§ Problems to work on:
1. From the forum thread about sharks off Bob Sikes, extract the passage starting at "## IanR (Jun" and ending at "(Oct 4, 2007)".
2. Answer these questions using the forum thread about sharks off Bob Sikes:
(a) How much line, and of what kind, did the spin reel hold?
(b) What size blacktip did IanR catch off Sikes?
(c) Which tide and wind does User6882 describe as the best condition?
3. Name every user who posted in the forum thread about sharks off Bob Sikes.

§ Selection:
※

# sharks from bob sikes???



## dragman6693 (Sep 28, 2009)

okay so me and my buddy where fishing from sikes about a month ago.....and we where catching some really nice trout on live shrimp.then the lady fish went hitting mirro lures..we butterflied one and hooked him to a 9/0 hook on a spin reel that held about 200 yards of 30# mono. after a while the drag went to screaming; and shortly after it followed up with a line break. this happened one more time.....does anybody have any clue what is was? I'm thinking some sort of shark????I'm taking the senator 12/0 out this sat. (just in case)


----------



## Tyler Massey (Oct 2, 2007)

Did the line get cut or did it break?? It very well could have been a shark..They are a little harder to target from sykes but there are some swimming around there..


----------



## dragman6693 (Sep 28, 2009)

broke...it wasn't a clean cut and i did have much to reel in afterwords either


----------



## IanR (Jun 10, 2008)

ive caught a 5ft blacktip off sikes and seen a 6ft bull as well. dunno if a 12/0 is necessary though. good luck!


----------



## Sig (Oct 4, 2007)

I have caught several black tips on the west side of the new little pier at the Gulf Breeze side of the bridge I have also gcaught some monster reds in there.


----------



## User6882 (Feb 4, 2009)

> *Sig (10/11/2009)*I have caught several black tips on the west side of the new little pier at the Gulf Breeze side of the bridge I have also gcaught some monster reds in there.


thats one of my favorite places to shark fish at, it really is the best condition if you can get a slight outgoing tide with some N winds so you can blow a balloon out

and yes i would DEFINATELY bring the 12/0


----------



## dragman6693 (Sep 28, 2009)

thanx for all the advice....didn't get to go yet..something came up but i'll def try as soon as i can get out there!


----------

※

§ Listing:
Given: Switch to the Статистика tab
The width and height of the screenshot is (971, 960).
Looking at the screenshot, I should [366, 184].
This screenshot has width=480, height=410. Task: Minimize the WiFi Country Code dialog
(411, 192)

※

§ The answers:
1.
## IanR (Jun 10, 2008)

ive caught a 5ft blacktip off sikes and seen a 6ft bull as well. dunno if a 12/0 is necessary though. good luck!


----------



## Sig (Oct 4, 2007)

2.
(a) About 200 yards of 30# mono.
(b) A 5ft blacktip.
(c) A slight outgoing tide with some N winds.

3.
dragman6693
Tyler Massey
IanR
Sig
User6882